Last night's launch party for Gig-It, an online sim game that essentially swaps out FarmVille's crops for rappers, was music video lavish. It looked like its backers just listened to the radio for 30 minutes, said Hire them all!, and then smoked some blow out of a rolled up bitcoin. But what... is Gig-It?

More importantly, how is Gig-It spending so much money? The artist lineup was astounding: T-Pain, Ne-Yo, Rick Ross, Pusha T, Raekwon, French Montana, 2 Chainz, Fabolous, Nas, Miguel, and Elle Varner. And Randi Zuckerberg. That's a better get than most actual music festivals. Add up their booking fees (top tier people like this easily command tens of thousands of dollars for a quick set), throw in booze and a downtown Manhattan venue, and you're probably well over half a million dollars. They probably threw Randi some gift cards or something, too.

But, for what? The concept here is simple, and an old one: take a company nobody knows anything about, throw money (and starpower) at it, and suddenly people will be talking about your non-entity.
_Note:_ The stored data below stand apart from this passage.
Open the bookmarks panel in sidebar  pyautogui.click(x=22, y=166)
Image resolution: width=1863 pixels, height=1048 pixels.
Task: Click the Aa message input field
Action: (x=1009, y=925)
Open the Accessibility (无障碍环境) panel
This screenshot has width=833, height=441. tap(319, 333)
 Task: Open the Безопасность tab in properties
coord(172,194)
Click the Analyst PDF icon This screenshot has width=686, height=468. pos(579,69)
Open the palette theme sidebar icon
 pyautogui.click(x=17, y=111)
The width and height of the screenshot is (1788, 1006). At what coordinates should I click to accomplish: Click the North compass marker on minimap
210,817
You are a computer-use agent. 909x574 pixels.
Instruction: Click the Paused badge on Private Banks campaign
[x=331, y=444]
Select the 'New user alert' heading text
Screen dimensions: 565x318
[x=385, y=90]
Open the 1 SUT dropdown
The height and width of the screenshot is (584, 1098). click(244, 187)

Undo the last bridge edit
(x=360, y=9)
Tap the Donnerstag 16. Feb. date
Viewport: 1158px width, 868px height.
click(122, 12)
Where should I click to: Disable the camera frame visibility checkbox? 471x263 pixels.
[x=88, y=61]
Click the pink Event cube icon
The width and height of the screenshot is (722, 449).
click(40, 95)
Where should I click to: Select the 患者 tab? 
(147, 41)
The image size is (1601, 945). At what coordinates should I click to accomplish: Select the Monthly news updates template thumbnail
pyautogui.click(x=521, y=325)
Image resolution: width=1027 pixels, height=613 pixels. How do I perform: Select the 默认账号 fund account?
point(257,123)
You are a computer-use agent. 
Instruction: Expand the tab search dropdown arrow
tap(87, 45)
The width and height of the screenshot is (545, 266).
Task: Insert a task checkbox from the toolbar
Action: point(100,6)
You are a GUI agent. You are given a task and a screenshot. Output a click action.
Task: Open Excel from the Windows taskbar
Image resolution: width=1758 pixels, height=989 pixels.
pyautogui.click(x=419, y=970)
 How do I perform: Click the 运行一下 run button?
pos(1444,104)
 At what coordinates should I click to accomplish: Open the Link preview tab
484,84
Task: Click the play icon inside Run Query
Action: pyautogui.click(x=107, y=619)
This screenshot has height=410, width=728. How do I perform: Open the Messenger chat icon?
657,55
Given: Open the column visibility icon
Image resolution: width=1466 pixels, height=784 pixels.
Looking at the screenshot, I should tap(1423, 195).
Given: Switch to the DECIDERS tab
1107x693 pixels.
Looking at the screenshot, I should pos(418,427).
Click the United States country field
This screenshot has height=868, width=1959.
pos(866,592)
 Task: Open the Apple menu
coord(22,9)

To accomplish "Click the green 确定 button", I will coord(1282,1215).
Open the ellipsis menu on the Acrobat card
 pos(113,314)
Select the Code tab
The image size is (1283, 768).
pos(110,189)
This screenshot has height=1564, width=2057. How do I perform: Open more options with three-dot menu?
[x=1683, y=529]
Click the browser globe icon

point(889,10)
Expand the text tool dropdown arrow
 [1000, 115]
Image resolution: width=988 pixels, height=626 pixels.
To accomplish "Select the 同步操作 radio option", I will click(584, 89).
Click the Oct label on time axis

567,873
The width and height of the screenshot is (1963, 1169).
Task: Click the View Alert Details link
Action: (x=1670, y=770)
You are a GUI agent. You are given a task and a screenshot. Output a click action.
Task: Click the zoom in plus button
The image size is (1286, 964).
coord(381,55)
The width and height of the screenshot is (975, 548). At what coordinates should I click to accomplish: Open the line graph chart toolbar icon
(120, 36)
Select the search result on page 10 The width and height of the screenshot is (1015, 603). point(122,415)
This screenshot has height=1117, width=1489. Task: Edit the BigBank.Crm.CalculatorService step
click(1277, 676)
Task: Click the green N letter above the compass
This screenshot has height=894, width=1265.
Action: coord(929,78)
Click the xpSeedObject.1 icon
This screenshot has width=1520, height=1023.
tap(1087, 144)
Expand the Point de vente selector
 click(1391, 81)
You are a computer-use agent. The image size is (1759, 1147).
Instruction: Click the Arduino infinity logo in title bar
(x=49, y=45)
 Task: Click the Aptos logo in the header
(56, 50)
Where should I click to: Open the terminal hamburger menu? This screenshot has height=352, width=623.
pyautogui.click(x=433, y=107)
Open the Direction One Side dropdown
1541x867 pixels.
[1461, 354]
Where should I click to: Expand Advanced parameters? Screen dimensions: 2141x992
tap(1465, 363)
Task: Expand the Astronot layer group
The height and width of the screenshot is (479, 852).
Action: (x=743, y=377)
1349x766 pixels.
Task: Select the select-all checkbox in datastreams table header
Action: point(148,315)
It's worked before! Briefly, before these companies look back and realize they should've spent more money on their actual thing than on a party for that thing. Particularly in Gig-It's case. The company is leaning its entire image on not being FarmVille—last night's fete was emblazoned with the hashtag #THISAINTNOFARM. That's smart, because FarmVille is the agrarian emblem of a company in decline. But is it true? Gig-It lets you manage a concert the way you'd manage a farm, adding in streaming tunes. It's not a clone by any means, but Gig-It is in dangerous, disproven waters when it starts talking about "3D avatars," a perennial startup kiss of death.

None of this mattered last night, because everyone was rolling around in money is as real as these creepy computer renderings of 2 Chainz and Miguel.

Update: A friend from a major recording label provides a little detail:

Word on the street is all those artists have deals with Gig-It so that may have played a factor. I would go out on a limb and guess at the least most of them cost 25k each. Some like Nas or 2 Chainz might be significantly higher. But it looked like a pretty pricey show.